• _TASK STATEMENT_: Copy every line of the following data that includes the string "agent".

Stored records:

^^^^^^^^

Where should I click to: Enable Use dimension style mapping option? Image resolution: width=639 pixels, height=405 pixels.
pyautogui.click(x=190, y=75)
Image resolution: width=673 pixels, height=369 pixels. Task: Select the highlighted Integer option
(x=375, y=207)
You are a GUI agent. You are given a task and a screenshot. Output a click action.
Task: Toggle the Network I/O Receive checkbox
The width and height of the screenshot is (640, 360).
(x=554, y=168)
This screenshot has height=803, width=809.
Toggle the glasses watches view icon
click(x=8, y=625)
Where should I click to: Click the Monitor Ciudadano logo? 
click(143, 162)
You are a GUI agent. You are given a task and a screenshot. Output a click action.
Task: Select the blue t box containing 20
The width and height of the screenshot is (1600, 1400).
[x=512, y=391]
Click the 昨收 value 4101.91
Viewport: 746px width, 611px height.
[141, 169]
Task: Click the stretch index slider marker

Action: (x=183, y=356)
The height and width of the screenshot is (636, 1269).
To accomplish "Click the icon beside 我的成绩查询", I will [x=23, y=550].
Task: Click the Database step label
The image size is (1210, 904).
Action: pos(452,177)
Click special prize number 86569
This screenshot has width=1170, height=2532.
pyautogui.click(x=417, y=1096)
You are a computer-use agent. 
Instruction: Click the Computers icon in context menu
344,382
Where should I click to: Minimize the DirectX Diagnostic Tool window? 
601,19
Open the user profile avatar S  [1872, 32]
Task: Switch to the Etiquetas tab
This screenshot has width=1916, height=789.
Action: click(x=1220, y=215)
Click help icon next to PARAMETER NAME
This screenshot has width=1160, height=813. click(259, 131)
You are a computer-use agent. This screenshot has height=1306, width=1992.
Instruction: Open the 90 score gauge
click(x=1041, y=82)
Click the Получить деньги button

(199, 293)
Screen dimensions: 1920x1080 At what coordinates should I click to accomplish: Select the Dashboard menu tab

^^^^^^^^

• _PROBLEM SOLUTION_:
You are a GUI agent. You are given a task and a screenshot. Output a click action.
You are a GUI agent. You are given a task and a screenshot. Output a click action.
You are a computer-use agent. 
You are a computer-use agent. This screenshot has height=1306, width=1992.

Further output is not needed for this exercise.